For a little contemporary action, feel free to swap guys and girls in the above. Having done so, I’ve now provided you the script to every romantic comedy in the last twenty years. I suspect it is more timeless than that, but I only have direct evidence for the last decade.

What I’m getting at is that there was nothing wrong with Fever Pitch. It is exactly what one would expect — the exact same romantic comedy you see every time, but with the particular flavor of problems being that the woman is focused on her job, and the man is focused on the Red Sox. The other plots going on in the movie are integrated in poor fashion, and the movie feels like the main story and a bunch of little side stories with no cohesion and poor character development.
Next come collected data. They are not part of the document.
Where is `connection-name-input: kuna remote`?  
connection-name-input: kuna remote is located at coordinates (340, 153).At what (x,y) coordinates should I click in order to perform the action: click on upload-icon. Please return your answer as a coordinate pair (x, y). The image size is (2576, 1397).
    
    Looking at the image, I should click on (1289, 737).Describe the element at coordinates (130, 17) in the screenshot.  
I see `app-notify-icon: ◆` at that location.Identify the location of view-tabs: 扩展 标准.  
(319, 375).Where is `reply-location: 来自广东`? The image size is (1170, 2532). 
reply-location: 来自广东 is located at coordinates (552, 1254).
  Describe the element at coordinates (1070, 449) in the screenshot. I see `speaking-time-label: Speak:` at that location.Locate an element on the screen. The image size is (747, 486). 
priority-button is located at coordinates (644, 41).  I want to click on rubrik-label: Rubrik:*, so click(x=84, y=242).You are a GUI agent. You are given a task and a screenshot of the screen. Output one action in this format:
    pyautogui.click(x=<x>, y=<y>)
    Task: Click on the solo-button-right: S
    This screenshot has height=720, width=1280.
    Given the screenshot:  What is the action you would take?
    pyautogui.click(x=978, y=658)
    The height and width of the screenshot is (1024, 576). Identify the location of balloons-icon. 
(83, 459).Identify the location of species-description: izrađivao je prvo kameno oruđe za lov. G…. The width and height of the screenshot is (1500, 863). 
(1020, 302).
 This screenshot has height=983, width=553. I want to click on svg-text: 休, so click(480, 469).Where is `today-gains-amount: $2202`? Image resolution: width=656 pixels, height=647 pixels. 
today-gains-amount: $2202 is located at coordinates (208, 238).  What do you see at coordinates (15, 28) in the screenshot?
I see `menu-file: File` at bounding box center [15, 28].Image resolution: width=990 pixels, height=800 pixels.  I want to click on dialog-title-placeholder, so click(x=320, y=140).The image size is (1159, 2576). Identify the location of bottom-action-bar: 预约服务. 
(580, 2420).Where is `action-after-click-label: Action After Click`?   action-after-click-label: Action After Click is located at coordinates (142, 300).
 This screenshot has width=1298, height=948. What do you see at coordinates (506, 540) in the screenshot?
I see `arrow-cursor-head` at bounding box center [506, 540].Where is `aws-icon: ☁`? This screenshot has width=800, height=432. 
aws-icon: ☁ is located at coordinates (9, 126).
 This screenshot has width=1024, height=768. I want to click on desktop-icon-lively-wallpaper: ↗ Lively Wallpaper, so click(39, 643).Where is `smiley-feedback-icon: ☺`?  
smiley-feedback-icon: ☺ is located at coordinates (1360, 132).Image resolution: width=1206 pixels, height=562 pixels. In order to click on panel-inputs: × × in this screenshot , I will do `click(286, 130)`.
In that regard, the movie can probably swing a 5/10.

This reminds me, at one point I need to explain my movie rating system, in that it is logarithmic, like pH, dB, or the Richter scale. In that, a 5/10 is nowhere near a 6/10, even though they are just one digit apart. Maybe I will make a project this week of enumerating the whole scale and criteria. This would probably keep me somewhat more honest as well.

However, I have reached the point where I must declare war on every unoriginal romantic comedy. Based on the idea of diminishing marginal returns that I have factored out through induction, I think each movie I see that can fit in the aforementioned framework should receive an automatic 0/10.